What is being asked. Pick out and copy every line below that contains the string "link". Matches are case-sensitive.

(Lines excerpted from a collection)

┄┄┄┄┄┄┄┄┄┄

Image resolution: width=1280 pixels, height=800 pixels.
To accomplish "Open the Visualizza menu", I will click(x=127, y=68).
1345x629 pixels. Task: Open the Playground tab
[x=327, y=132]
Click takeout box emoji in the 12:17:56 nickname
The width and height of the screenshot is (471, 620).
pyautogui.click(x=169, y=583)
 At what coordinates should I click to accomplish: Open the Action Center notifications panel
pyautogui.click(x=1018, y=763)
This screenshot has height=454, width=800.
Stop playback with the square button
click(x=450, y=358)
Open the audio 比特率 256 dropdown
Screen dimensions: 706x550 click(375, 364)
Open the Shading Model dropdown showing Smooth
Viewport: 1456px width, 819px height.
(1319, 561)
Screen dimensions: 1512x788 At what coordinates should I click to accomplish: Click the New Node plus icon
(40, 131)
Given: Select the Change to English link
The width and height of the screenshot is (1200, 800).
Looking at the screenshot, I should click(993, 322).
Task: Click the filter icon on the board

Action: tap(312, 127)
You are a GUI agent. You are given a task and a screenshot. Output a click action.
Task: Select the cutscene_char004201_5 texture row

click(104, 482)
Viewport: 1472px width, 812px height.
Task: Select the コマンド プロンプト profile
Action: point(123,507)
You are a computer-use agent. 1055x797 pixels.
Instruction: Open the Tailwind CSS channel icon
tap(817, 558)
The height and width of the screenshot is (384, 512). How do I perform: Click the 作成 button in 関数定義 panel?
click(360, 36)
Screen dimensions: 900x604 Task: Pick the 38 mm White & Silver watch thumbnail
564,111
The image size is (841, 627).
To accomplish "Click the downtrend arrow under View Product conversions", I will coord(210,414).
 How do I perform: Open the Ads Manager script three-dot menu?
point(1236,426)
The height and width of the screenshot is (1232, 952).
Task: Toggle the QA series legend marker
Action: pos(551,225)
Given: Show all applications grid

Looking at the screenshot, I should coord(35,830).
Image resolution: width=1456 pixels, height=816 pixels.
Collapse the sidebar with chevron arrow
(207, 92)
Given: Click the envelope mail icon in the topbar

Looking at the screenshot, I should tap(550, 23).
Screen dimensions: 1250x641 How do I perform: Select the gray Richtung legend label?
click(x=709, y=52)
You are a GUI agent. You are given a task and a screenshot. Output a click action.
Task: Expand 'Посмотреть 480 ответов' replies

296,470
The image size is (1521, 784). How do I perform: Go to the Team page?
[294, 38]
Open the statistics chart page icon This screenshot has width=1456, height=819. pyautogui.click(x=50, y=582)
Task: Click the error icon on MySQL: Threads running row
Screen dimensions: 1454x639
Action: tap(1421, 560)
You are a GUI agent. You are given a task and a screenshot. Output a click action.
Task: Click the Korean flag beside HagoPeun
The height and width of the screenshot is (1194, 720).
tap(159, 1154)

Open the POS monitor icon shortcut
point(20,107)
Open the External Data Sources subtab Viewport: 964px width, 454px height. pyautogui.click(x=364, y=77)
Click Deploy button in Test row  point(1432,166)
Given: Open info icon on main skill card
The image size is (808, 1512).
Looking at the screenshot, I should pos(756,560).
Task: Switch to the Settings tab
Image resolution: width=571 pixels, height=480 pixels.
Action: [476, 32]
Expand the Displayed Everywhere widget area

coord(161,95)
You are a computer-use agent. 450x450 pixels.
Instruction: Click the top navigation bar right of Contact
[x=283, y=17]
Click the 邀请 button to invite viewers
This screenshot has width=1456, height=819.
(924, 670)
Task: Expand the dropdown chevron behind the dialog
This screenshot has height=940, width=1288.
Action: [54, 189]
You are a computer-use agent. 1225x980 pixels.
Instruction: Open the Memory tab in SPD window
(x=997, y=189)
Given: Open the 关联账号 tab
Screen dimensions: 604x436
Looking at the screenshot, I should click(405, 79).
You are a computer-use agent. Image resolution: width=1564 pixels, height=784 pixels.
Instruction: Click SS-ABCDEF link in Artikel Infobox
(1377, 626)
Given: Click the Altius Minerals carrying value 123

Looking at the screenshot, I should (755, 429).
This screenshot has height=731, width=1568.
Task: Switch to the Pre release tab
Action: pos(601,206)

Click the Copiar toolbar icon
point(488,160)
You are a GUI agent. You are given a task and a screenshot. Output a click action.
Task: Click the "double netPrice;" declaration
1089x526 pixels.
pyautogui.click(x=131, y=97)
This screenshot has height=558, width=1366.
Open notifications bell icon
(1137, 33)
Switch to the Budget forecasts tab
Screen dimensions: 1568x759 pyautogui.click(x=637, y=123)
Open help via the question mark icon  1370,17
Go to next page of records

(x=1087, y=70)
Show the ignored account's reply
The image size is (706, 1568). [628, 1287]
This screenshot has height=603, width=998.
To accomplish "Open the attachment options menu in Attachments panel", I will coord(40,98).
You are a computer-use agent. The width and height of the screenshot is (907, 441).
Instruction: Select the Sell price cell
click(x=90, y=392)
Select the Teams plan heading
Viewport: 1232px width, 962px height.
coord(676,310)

┄┄┄┄┄┄┄┄┄┄

Exercise output.
Given: Select the Change to English link
Instruction: Click SS-ABCDEF link in Artikel Infobox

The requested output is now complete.